# Probability factors?

1. Feb 27, 2014

### 15123

Hello

I am having a hard time understanding which factors should be taken into account and which ones should not be taken into account when calculating probability.

I have the following situation:

Last night I played FIFA12 on xbox live against an unknown opponent. He challenged me to a rematch after the match was over.

I would like to calculate the chance I would have had of winning if I would have said "yes" to the rematch.
However, upon trying to calculate the chance (using Bayes' theory for example), I quickly gathered countless factors such as:

• previous personal win/loss ratio
• the fact he first scored a goal in the first 10 minutes of the first half
• the fact I scored two goals the last 20 minutes of the second half
• his predictability
• my predictability
• my fatigue at that hour; mentally as well as phyiscally
• the knowledge the opponent has about my strategy after having played a match with me
• how tired my opponent is
• the opponent's fatigue; mentally as well as physically
• if he is a night person or not

I keep thinking of factors such as these and I am not sure which ones would be valid factors for probability calculation. I am getting lost.

Does anyone have an idea on this?

Thank you

2. Feb 27, 2014

### MarneMath

In the real world, we often have an extreme long list of variables that may effect an outcome. There are many methods on how to construct probability models and thus make a prediction on an outcome. The only way you are going to make a good model is if you test it repeatedly against the data you aggregate.
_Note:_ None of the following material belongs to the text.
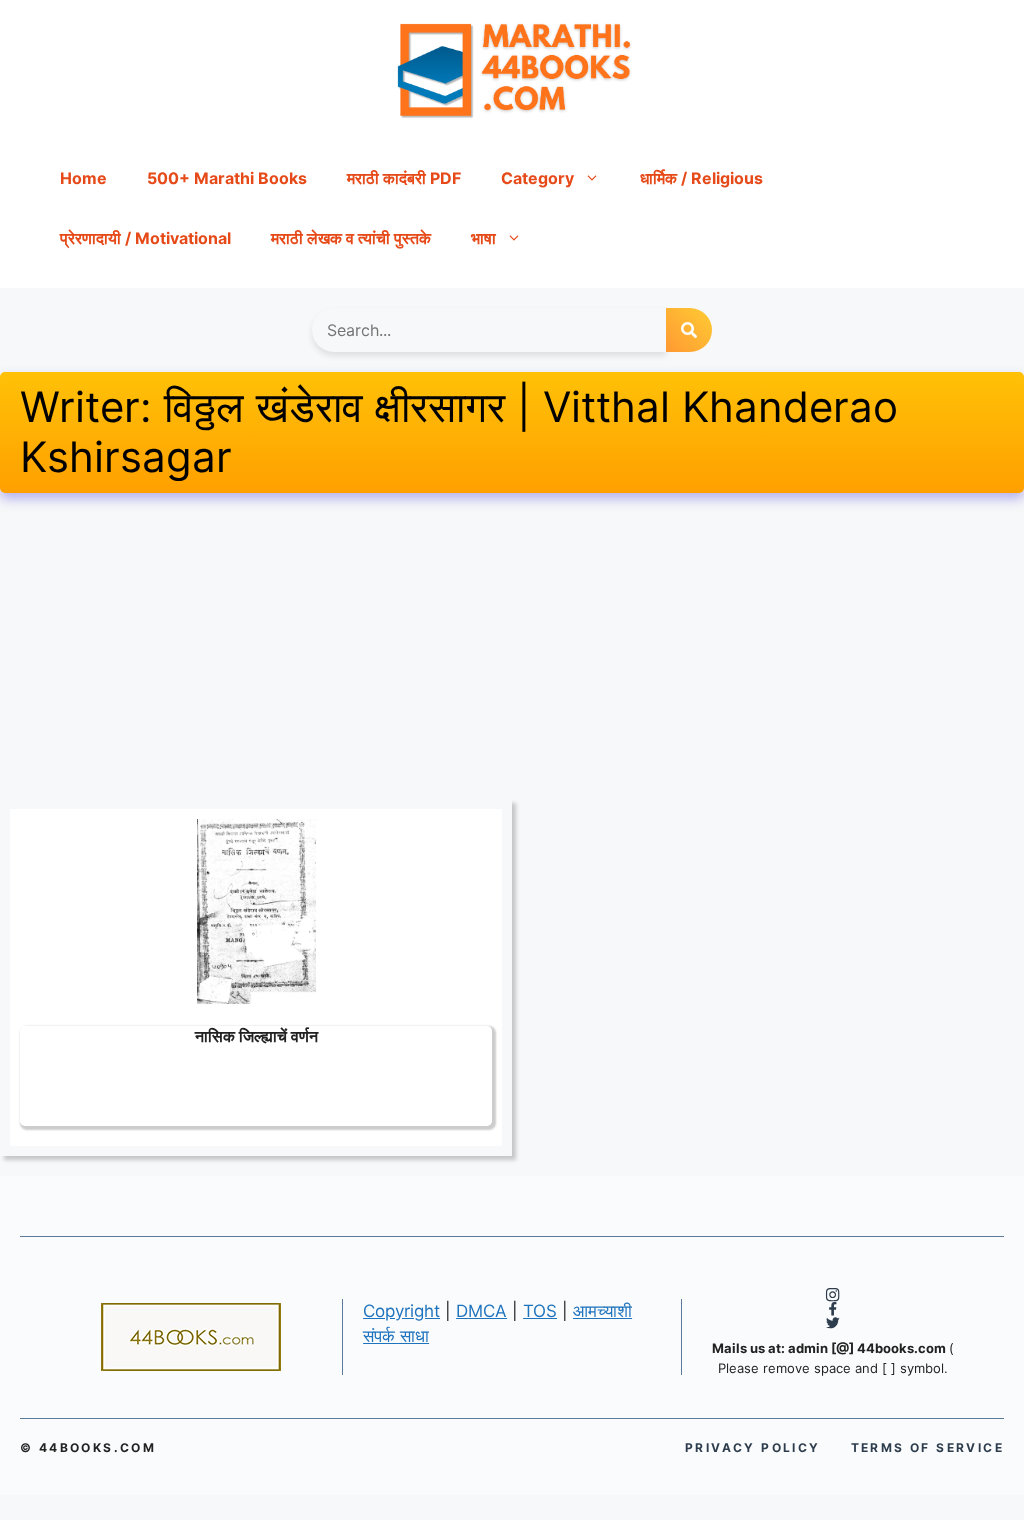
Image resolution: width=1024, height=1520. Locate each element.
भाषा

Once you make a model, how you constructed it, will often dictate how you can test if a variable contributed a significant amount of information or not. For example, if you choose to make a multivariate linear regression, you could use partial F test or additional sum of squares.

As a side note, I would definitely not recommend you make a Bayesian model using your current knowledge of Bayesian statistics. Bayesian models need a prior probability and finding such distribution for a parameter is will work for your model is non-trivial.

If you want to try something, you could go for a simple model and see how often you tend to win a rematch regardless of an opponent.